Lorsqu’il paie la rémunération au travailleur, l’employeur frauduleux n’effectue pas les retenues pour la sécurité sociale ni pour les impôts (voir ci-dessus "la fiche de paie").

Dès lors, le travailleur n’est pas protégé au niveau de la sécurité sociale; par exemple, ils n’a aucune chance d’obtenir des allocations de chômage à la fin de son travail chez cet employeur puisque ce travail n’a pas été déclaré.

Le travail non déclaré, plus communément appelé "travail au noir" est une « fraude sociale» qui a des conséquences néfastes tant pour le marché (concurrence déloyale) que pour l’Etat, et donc la collectivité, qui subit d’importantes pertes de rentrées fiscales et sociales.

Les travailleurs au noir peuvent être lourdement sanctionnés.
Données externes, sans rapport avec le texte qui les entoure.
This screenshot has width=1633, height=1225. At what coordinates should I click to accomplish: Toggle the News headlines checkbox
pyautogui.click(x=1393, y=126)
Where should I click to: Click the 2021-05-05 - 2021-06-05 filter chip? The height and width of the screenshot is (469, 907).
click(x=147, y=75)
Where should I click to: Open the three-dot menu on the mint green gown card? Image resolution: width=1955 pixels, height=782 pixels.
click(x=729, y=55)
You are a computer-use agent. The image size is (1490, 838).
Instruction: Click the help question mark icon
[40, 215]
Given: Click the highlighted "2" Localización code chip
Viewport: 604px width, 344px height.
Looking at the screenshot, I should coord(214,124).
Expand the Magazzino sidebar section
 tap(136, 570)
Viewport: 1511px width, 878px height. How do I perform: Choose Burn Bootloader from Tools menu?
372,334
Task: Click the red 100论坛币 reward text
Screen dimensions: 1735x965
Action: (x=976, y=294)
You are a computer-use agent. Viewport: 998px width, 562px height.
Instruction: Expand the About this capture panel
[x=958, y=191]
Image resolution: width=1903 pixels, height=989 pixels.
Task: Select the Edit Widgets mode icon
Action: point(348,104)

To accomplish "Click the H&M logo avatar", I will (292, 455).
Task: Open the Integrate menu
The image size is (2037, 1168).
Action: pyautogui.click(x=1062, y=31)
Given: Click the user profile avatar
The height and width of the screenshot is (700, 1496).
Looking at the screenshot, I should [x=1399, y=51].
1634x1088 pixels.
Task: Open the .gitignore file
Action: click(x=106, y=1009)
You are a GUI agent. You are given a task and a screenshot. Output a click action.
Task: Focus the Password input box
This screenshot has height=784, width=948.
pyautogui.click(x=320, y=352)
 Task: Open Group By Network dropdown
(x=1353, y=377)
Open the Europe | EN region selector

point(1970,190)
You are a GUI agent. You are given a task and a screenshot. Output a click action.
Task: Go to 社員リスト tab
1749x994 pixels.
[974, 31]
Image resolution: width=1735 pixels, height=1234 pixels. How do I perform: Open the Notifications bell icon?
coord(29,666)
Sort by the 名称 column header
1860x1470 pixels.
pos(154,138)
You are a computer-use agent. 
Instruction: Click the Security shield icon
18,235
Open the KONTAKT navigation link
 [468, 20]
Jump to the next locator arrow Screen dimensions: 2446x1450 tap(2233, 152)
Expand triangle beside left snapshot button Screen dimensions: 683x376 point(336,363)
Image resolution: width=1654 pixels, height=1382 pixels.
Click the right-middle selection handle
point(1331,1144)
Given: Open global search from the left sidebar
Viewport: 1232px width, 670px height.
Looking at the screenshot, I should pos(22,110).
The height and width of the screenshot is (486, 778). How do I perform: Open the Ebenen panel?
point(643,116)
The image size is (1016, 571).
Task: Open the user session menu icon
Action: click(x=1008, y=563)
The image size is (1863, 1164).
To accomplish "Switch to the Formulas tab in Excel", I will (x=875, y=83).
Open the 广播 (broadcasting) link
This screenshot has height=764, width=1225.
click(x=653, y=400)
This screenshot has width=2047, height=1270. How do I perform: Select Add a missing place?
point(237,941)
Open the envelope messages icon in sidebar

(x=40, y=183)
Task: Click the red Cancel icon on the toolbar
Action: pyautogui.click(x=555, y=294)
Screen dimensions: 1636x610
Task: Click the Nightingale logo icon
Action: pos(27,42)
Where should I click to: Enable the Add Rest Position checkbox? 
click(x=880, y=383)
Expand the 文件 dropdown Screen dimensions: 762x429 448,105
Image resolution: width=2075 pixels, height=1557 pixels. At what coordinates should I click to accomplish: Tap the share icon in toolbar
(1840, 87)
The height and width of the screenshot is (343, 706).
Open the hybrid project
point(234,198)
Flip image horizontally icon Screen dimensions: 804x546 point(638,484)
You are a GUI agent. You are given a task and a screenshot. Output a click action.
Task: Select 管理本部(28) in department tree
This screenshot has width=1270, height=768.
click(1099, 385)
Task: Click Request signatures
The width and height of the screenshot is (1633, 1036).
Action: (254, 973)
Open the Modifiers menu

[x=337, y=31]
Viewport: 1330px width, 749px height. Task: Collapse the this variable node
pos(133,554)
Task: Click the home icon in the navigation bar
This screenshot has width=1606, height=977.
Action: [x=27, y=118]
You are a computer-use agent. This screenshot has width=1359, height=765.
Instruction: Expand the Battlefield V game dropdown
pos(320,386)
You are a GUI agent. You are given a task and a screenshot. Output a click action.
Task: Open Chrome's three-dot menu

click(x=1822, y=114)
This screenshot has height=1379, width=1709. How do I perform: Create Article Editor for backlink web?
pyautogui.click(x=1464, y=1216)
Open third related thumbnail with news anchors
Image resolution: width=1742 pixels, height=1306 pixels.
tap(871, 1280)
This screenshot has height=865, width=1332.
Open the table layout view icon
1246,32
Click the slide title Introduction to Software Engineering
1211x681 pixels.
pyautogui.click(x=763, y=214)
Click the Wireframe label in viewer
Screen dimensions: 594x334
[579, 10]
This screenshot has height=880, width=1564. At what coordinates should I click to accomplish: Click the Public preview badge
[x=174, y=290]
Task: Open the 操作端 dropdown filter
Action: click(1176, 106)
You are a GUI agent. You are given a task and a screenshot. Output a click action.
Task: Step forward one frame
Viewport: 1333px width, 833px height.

Cela peut aller du remboursement d’allocations sociales indûment perçues (chômage, pension, indemnités maladie-invalidité), à des amendes, en passant par l’exclusion (temporaire ou définitive) du chômage.

Les personnes ou les entreprises qui emploient de la main d’œuvre au noir s’exposent également à de lourdes amendes, voire même à des peines de prison.

Les pouvoirs publics intensifient leurs contrôles afin de lutter contre la fraude sociale. Des contrôles sont mis en œuvre de façon coordonnée par les différents services de l’inspection du travailtip.